Emblema di continuità e implementazione efficace di tradizione e innovazione sono le imprese familiari, le quali idealmente rispecchiano un modello capace di conciliare tre concetti tanto fondamentali quando diversificati quali l’azienda, il patrimonio e la famiglia.

La consulenza come business sostenibile compatibile con i principi MiFID, accompagnata da un legame al tessuto imprenditoriale in relazione con le pmi a trazione familiare è sempre più ricercata.

Si disquisisce e si discorre di aziende che sfruttano il ricambio generazionale per ottenere occasioni di crescita e affrontare dunque le sfide a cui la modernità le sottopone. In questo contesto, il wealth manager dovrebbe offrire un supporto nella gestione del patrimonio all’interno di una logica di “family office”. Realtà in costante ascesa secondo l’ultima indagine Magstat, all’interno della quale è stato censito un totale di 137 strutture che offrono servizi di family office, ove lavorano 608 family officer in 211 uffici suddivisi su 27.488 clienti con asset in gestione per 80,3 miliardi, i cui dati sopraelencati rappresentano una crescita del 12.4% rispetto all’indagine antecedente.
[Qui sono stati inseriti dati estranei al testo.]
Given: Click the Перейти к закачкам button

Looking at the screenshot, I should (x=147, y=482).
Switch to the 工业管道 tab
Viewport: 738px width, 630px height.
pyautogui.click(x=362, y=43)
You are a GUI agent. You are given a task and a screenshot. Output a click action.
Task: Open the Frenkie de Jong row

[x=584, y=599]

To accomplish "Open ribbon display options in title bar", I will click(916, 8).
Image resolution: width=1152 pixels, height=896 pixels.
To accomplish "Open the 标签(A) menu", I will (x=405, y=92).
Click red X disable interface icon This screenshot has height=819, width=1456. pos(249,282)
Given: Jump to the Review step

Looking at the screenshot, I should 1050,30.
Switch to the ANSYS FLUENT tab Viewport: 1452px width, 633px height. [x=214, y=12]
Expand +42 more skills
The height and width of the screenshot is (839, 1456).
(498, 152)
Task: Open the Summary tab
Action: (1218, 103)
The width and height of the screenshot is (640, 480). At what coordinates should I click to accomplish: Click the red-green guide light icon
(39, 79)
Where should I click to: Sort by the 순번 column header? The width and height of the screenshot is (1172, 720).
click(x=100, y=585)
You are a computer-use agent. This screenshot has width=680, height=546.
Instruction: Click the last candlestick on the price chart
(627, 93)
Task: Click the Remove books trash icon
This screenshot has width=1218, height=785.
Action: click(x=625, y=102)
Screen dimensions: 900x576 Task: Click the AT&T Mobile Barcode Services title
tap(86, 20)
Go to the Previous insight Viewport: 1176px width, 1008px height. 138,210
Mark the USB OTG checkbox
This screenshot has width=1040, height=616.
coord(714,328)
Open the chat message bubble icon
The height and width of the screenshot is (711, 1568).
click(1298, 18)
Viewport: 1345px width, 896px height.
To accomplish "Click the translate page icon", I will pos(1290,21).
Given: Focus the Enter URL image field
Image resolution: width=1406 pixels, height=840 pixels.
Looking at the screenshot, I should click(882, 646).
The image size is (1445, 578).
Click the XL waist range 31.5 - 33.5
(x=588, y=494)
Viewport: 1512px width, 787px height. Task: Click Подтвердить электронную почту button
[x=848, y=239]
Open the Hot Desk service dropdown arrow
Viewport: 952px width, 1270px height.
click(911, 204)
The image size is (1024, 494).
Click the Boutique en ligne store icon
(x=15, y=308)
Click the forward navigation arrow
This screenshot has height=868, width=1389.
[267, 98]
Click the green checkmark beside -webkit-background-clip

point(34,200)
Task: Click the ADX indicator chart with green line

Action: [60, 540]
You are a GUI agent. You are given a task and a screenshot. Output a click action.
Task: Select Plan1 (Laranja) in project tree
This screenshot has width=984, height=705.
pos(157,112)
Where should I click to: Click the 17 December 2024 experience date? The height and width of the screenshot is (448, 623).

Ogni “sistema”, azienda, patrimonio e famiglia, necessita di una consulenza specifica reciprocamente integrabile nelle sue componenti. Su questa linea si profila una sfida: quella di fornire servizi personalizzati e liberi da conflitti di interesse per una gamma molto ristretta di clienti facoltosi in contesti di mercato di difficile interpretazione.

Circa il servizio di family office, con le sue specificità e criticità, andrebbe intesa un’attività personalizzata di analisi e di consulenza che va traducendosi in una serie di servizi specializzati e integrati di risk management, private insurance, legal and task advisory.

Obiettivo primario è il raggiungimento ed il mantenimento del miglior livello di benessere personale e familiare attraverso la gestione del patrimonio ‘protetta’ in ogni ambito: investimenti finanziari, beni mobili e immobili.

Così facendo il cliente Private potrà strutturare il proprio patrimonio coerentemente col contesto tanto della realtà individuale e famigliare quanto delle componenti industriali e societarie, attraverso soluzioni flessibili e reattive al cambiamento. In quest’ottica può rivelarsi determinante la presenza di una figura, che si avvalga di una strategia interdisciplinare, in grado di affiancare la famiglia nella gestione dei conflitti interni, valutando inoltre l’eventualità di aprire il capitale a terzi per sostenere la crescita dell’impresa. Mediante un legame di fiducia costruito nel tempo, si prevede l’opportunità di affiancare le famiglie imprenditoriali nei critici momenti di discontinuità con la promessa di saper offrire una consulenza “olistica” con una gamma integrata che va dal wealth management all’asset protection fino all’investment banking.

Per disincentivare la tendenza del banker a pensare al cliente come “esclusivamente suo”, si potrebbe discutere della creazione di una miglior cultura del private banking che preveda già dalla selezione professionisti capaci di far evolvere la qualità del servizio. Qualità del servizio che miri alla formulazione delle migliori soluzioni alle diverse problematiche, non necessariamente finanziarie, delle singole famiglie. Pur considerando rilevante il brand alle spalle del professionista è tuttavia cruciale la sua figura: principale riferimento per la configurazione di un rapporto a lunga durata.